Leeds completed the set by conceding four to Liverpool but come away with the most credit as they equalised three times against the champions of England, dominating possession and hearts as they pushed the Reds to the very limit. What ultimately did for both WBA and Leeds was conceding a pair of penalties each, something that means that 1% of all penalties given away by promoted teams in Premier League history came on the opening weekend of the 2020/21 season. There’s only been one campaign when all three promoted teams went down (Bolton, Barnsley & Crystal Palace in 1997/98) so it is unlikely to happen this season but even so, all three will hope for more positivity in MD2.


Mo Goals

For the fourth season in a row, Mohamed Salah scored on the Premier League’s opening weekend, something only Teddy Sheringham had done before. It’s sometimes too easy to underplay the Egyptian’s stratospheric standards because, living as we are at the tail end of the Ronaldo & Messi era, it’s hard to remember that Salah levels of production (a combined 104 goals & assists in 109 Premier League appearances for Liverpool) are incredibly high. Three goals against Leeds is as many in one game at Anfield as Michael Owen managed in 10 matches there in 1999-2000, only one fewer than Fernando Morientes managed there in 11 games in 2005/06 and, of course, three times as many as Roberto Firmino managed there last season. In wider terms, Salah’s 78 goals in 122 Premier League appearances is only six fewer than Cristiano Ronaldo and in 74 games fewer. Even starker, he’s played as many top-flight games in England as Milan Baros but has 50 more goals. And if Connor Wickham wants to find parity with Salah then he needs to score 59 goals in his next two appearances. It feels unlikely.


King James

What an opening weekend it was for the James community. Monday night saw Reece James bludgeon a shot past Mat Ryan [romantic view: a screamer, scientific verdict: 27.2 yards, 0.03 xG] while a day earlier James Rodriguez had taken to Premier League football like he had been born in Tamworth. Everton’s new glamour signing, an actual World Cup Golden Boot winner in blue (and no, Gary Lineker doesn’t count, because of our old friend chronology) created five goalscoring chances on his debut and not just any old first game; this one was away to Amazon’s Tottenham Hotspur. It was the most creative debut in England’s top division since Alexis Sanchez’s for Arsenal back in 2014 and suggests that in terms of Everton James’, Rodriguez may be able to surpass McFadden, McCarthy and Beattie over the coming months.

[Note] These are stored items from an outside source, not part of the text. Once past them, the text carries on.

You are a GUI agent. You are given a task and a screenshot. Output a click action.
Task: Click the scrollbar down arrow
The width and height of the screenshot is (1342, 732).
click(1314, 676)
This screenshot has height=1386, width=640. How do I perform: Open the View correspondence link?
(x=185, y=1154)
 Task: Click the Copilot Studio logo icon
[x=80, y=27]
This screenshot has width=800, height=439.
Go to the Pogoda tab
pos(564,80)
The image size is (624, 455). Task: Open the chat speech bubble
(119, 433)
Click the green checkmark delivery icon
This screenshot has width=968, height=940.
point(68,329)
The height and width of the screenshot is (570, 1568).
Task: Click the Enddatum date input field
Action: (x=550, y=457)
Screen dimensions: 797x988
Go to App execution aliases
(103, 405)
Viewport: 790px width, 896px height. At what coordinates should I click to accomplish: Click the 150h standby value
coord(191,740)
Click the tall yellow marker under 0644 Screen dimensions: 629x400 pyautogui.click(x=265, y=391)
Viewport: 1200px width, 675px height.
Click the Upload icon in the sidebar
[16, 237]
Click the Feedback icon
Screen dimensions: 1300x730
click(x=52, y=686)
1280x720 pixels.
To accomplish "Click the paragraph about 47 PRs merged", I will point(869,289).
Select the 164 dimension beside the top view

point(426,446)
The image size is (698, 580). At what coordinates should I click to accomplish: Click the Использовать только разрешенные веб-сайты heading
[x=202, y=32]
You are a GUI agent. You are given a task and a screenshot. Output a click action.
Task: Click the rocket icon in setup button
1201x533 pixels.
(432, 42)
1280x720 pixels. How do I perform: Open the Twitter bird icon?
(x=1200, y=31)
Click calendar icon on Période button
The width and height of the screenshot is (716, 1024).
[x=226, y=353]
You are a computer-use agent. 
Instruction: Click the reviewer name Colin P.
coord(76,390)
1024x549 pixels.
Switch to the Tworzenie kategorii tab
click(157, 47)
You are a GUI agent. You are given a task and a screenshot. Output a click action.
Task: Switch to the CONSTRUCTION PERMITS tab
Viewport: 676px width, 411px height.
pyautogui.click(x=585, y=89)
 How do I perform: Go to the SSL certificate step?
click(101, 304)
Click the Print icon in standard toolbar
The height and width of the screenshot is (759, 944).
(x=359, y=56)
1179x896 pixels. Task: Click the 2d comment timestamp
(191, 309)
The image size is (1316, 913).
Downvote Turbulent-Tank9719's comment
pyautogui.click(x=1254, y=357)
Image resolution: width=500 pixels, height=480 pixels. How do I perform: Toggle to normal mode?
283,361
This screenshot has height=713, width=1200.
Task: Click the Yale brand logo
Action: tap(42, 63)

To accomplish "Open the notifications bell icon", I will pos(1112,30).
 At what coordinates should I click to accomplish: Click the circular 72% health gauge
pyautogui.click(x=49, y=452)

Of course, the most creative James the Premier League has ever witnessed is still operating just a short distance from Goodison Park in the form of James Milner, a man who has as many top-flight assists as Paul Scholes and Mohamed Salah combined. As it stands, Milner is responsible for 31% of all assists by players with James in their name and 0.4% overall. Work to do for Everton’s Colombian then but just look how many people have had to pivot from “he’ll take a while to settle” to “a pure thoroughbred who Ancelotti will get the best from”. Everyone can be creative when they need to be.